- Dataset excerpts -
++++++++++
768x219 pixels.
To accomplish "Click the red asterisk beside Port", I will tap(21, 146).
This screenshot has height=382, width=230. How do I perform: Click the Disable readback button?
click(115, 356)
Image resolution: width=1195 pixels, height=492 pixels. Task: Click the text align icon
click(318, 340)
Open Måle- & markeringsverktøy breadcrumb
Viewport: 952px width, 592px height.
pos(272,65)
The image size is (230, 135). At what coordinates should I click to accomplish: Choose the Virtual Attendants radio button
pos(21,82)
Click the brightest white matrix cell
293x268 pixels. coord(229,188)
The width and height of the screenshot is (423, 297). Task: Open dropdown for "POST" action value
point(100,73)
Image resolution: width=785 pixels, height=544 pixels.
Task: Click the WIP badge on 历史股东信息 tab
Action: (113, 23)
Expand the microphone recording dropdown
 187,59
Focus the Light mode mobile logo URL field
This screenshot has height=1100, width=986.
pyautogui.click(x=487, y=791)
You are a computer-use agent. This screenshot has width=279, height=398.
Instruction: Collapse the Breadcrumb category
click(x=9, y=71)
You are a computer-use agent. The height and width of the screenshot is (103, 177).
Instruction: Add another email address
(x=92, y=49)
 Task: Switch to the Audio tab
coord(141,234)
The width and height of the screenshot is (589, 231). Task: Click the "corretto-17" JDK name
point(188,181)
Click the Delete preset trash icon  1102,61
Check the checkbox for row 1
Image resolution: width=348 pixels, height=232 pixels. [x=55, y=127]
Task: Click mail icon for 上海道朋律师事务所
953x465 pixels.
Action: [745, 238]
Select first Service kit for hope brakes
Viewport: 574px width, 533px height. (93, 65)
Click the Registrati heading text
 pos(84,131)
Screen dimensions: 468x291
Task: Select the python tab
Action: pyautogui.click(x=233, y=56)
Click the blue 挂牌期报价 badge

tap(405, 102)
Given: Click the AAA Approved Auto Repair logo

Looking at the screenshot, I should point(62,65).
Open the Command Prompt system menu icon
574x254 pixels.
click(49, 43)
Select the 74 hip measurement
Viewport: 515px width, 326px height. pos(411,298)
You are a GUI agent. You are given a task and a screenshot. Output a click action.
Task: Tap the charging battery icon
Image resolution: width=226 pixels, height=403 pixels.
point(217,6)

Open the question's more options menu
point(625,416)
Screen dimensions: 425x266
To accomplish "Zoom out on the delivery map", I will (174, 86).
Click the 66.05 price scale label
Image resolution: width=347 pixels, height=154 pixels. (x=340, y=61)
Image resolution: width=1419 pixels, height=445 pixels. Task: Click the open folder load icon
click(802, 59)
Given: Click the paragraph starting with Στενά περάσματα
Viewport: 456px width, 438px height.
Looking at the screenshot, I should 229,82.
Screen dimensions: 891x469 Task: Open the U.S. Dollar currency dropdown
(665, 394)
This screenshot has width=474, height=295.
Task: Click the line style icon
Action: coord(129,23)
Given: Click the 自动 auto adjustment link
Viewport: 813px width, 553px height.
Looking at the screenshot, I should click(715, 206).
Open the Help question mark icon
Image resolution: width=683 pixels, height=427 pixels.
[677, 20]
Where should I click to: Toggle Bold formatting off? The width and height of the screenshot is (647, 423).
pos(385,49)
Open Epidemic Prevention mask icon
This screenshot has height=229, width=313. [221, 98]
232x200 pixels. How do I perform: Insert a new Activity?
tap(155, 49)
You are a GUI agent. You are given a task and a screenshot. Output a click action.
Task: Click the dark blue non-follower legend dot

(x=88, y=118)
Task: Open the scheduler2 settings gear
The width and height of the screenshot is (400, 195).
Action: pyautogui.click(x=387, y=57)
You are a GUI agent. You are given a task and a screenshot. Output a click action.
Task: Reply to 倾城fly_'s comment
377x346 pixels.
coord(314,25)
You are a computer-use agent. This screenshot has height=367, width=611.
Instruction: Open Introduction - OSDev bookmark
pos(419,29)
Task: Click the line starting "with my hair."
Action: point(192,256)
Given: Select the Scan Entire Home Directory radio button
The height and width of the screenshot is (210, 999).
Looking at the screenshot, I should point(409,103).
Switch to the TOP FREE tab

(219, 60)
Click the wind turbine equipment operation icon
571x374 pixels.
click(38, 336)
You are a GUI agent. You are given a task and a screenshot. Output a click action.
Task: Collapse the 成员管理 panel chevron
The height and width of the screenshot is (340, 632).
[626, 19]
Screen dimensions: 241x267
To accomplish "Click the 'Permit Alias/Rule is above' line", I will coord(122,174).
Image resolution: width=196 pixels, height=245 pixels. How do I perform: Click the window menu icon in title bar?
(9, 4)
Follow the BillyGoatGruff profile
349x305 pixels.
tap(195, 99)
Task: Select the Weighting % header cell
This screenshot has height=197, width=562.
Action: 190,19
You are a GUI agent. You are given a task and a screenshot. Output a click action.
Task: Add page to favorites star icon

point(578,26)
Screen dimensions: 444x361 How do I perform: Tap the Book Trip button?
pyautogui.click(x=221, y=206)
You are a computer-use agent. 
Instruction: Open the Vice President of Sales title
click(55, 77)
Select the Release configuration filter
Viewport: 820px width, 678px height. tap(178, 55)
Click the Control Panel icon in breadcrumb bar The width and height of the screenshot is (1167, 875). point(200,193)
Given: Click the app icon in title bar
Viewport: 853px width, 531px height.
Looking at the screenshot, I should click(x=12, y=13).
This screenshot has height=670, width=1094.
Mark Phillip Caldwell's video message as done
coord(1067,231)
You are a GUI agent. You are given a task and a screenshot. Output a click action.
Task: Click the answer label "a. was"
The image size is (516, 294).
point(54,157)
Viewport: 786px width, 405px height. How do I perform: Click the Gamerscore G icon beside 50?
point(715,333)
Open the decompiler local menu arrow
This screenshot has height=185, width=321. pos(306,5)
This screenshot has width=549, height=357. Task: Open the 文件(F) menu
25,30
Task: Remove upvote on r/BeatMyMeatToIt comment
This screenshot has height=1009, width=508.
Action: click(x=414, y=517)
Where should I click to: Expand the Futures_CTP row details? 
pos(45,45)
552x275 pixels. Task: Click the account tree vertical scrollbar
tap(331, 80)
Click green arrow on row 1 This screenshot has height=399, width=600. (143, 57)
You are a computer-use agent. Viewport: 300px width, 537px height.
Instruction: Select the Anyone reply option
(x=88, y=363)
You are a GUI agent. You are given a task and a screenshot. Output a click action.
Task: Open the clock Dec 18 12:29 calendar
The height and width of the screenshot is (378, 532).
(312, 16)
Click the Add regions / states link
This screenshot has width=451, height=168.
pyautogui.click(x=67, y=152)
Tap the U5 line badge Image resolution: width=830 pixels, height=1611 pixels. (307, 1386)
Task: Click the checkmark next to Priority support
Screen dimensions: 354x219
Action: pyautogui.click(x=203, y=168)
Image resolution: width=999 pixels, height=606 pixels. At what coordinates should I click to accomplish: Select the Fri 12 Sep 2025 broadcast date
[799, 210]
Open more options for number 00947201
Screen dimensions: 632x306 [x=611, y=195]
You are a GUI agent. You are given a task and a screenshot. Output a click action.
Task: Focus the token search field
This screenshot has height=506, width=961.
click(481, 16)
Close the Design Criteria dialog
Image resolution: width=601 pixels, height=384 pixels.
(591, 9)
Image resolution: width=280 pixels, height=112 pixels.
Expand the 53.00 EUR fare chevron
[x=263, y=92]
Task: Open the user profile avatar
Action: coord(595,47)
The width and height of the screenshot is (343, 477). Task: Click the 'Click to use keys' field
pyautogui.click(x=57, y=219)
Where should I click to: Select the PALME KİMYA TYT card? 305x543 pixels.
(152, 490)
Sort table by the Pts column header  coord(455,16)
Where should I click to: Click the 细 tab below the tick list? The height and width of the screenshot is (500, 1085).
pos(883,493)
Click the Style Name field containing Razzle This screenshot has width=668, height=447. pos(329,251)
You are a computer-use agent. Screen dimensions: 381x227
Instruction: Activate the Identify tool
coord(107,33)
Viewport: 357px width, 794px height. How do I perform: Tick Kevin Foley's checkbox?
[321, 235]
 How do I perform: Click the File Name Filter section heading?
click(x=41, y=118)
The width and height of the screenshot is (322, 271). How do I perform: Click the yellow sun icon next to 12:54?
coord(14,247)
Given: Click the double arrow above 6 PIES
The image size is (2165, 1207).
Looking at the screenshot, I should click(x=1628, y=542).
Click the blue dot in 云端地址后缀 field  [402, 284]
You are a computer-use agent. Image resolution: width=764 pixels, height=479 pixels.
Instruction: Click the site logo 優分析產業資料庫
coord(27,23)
++++++++++
- Assigned task -
From the data above, return every line from the line that has "Screen dimensions: 444x361" up to and including the line that has "Click the Control", exactly.

- Solution -
Screen dimensions: 444x361 How do I perform: Tap the Book Trip button?
pyautogui.click(x=221, y=206)
You are a computer-use agent. 
Instruction: Open the Vice President of Sales title
click(55, 77)
Select the Release configuration filter
Viewport: 820px width, 678px height. tap(178, 55)
Click the Control Panel icon in breadcrumb bar The width and height of the screenshot is (1167, 875). point(200,193)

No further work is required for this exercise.